That's very emotional post about very complicated topic. I am not sure if I get the main point of this message, but I agree about " ...to learn from other people who are “different” from me. Good character is to learn about and celebrate each other."

----------


## oyarde

I expect to be treated better than the president .

----------


## timosman

> Good character is to learn about and celebrate each other.

----------


## phill4paul

Once upon  time individuals gained recognition by doing something, creating something. "I'd like you to meet Paul, he built that wonderful two level porch over at the Ramseys." "Have you met Melissa? She organized the interfaith homeless assist services. She's responsible for getting hundreds of homeless off the street and getting them gainfully employed through her work program."

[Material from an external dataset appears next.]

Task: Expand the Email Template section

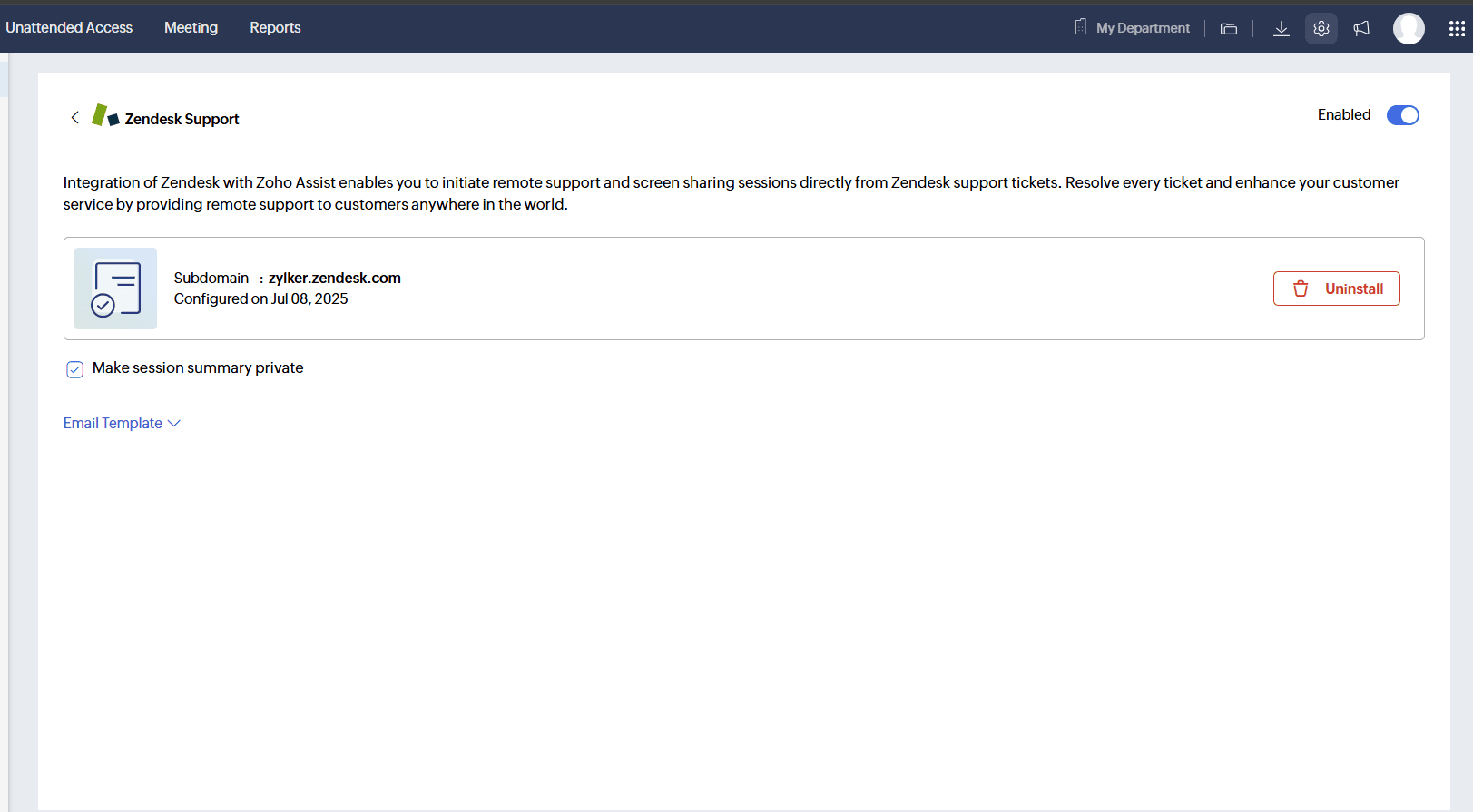Action: [x=122, y=424]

  Now recognition is sought through 'identifying' as something. "Meet poundpup, he is a minority transgender gay dog."

----------


## DamianTV

If someone wants to identify as a transgender canine minority, thats fine, but the majority of people that hear of this will also conclude the person making insane associations is flat out Delusional.

What happens when EVERYONE identifies everyone else is flat out Delusional?  It undermines the very foundation of trust and unity, the framework for any cohesive community.

Divide and Conquer

----------


## osan

As I sit here at ORD waiting to board, I realize that not only am I blaak, I am a Lay/Gesbian.


I want muh rites.

----------


## Danke



----------


## LittleRevolutionary

> I am a white female and I think it would be egregious of me to say I identify as a black female.

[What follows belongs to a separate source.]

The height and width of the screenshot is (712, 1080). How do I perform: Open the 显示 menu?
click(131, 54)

Can you post a high resolution selfie and your dna test results from and fda approved testing company to verify that you are in fact a white female and not a black female nor a minority transgender gay male dog?

----------


## PAF

"I Identify As A Minority Transgender Gay Male Dog"

 @Danke do something! Whoever sells these could really cash in!


http://www.ronpaulforums.com/showthr...AMBLA-Defender

----------


## loveshiscountry

I don't need your authority
Down with the moral majority
'Cause I want to be the minority

----------


## furniturewinches

social marginalization based on sexual orientation and gender identity with heterosexism are apervasive part of society

----------